Docket: IMM-2563-16
Citation:
2017 FC 116
Ottawa, Ontario, January 30, 2017
PRESENT: The
Honourable Madam Justice Roussel
BETWEEN:
|
TSEGEREDA NUGUS
KAHSAY
|
Applicant
|
and
|
THE MINISTER OF
CITIZENSHIP AND IMMIGRATION
|
Respondent
|
JUDGMENT AND REASONS
I.
Overview
[1]
The Applicant, Ms. Tsegereda Nugus Kahsay,
claims to be a citizen of Eritrea. She arrived in Canada in October 2013 and
immediately filed for refugee protection. Her refugee claim was rejected by the
Refugee Protection
Division [RPD] on February 24, 2014 on the basis that she had failed to
establish her identity. The Refugee Appeal Division upheld the RPD’s findings,
and leave for judicial review was denied on September 17, 2014.
[2]
The Applicant then filed a Pre-Removal Risk
Assessment [PRRA] application on November 6, 2015. In her application, she
states that she fled Eritrea because she had been arrested for failing to
perform mandatory military service. She provided country condition information
to support her position that she will also be at risk of persecution if she
returns to Eritrea because she is a failed refugee claimant abroad and because
she did not have permission to leave Eritrea.
[3]
In a decision dated February 8, 2016, the PRRA
Officer rejected the Applicant’s PRRA application, finding that the risks
alleged by the Applicant did not have a nexus to one of the five enumerated
grounds of the Convention and that she had not adduced sufficient evidence to
demonstrate that she faced a personalized, forward-looking risk if returned to
Eritrea.
[4]
The Applicant now seeks judicial review of that
decision. She submits that the PRRA Officer made a veiled credibility finding
and as a result, should have held an oral hearing pursuant to subsection 113(b)
of the Immigration and Refugee Protection Act, SC 2001, c 27 [IRPA]. The
Applicant also submits that the PRRA Officer erred in assessing the alleged risk
under section 97 of the IRPA.
II.
Analysis
[5]
The standard of review for a decision granting
an oral hearing in the context of a PRRA application has been mixed. In some
cases, the Court applies a correctness standard because the matter is viewed as
a matter of procedural fairness, while in others the reasonableness standard is
applied on the basis that the appropriateness of holding a hearing in light of
a particular context of a file calls for discretion and commands deference (Negm
v Canada (Citizenship and Immigration), 2015 FC 272 at paras 32-33; Kulanayagam
v Canada (Citizenship and Immigration), 2015 FC 101 at para 20; Bicuku v
Canada (Citizenship and Immigration), 2014 FC 339 at paras 16-19; Adetunji
v Canada (Citizenship and Immigration), 2012 FC 708 at para 24).

#### EXERCISES TO COMPLETE:
1 – Indicate whether each statement below agrees with the judgment, answering yes or no and quoting the words of the judgment that decide it: (a) The Refugee Protection Division rejected the claim because the Applicant had not established her identity. (b) The Applicant filed her PRRA application in October 2013. (c) Leave for judicial review was granted on September 17, 2014.
2 – Return the passage of the judgment starting at "of the Immigration" and ending at "of the IRPA.".

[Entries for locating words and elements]
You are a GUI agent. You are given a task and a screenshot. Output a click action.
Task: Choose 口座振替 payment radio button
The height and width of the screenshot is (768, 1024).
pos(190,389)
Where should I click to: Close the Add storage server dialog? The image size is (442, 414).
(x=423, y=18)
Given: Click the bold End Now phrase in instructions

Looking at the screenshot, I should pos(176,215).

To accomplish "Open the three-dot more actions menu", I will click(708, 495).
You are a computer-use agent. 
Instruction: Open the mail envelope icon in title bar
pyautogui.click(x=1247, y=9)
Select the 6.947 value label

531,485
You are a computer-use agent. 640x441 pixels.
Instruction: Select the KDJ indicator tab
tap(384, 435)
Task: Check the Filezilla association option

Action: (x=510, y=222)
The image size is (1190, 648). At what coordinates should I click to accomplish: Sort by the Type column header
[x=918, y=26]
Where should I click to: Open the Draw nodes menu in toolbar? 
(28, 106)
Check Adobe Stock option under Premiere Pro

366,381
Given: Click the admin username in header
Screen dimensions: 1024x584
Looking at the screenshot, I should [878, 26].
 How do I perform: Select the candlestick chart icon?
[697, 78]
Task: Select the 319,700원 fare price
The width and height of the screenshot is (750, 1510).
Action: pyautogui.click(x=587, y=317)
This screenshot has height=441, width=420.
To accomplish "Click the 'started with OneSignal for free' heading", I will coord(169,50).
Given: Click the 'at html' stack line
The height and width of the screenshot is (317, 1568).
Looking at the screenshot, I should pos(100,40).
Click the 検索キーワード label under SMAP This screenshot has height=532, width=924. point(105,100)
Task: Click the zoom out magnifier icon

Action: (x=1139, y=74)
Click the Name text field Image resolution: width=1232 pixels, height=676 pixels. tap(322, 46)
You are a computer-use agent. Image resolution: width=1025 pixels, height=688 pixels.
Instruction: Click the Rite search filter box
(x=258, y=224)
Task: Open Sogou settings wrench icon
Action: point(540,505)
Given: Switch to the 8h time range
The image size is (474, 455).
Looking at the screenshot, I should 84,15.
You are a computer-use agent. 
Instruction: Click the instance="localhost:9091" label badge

#### ANSWER LIST:
1 –
(a) Yes: "on the basis that she had failed to establish her identity"
(b) No: "filed a Pre-Removal Risk Assessment [PRRA] application on November 6, 2015"
(c) No: "leave for judicial review was denied on September 17, 2014"

2 –
of the Immigration and Refugee Protection Act, SC 2001, c 27 [IRPA]. The
Applicant also submits that the PRRA Officer erred in assessing the alleged risk
under section 97 of the IRPA.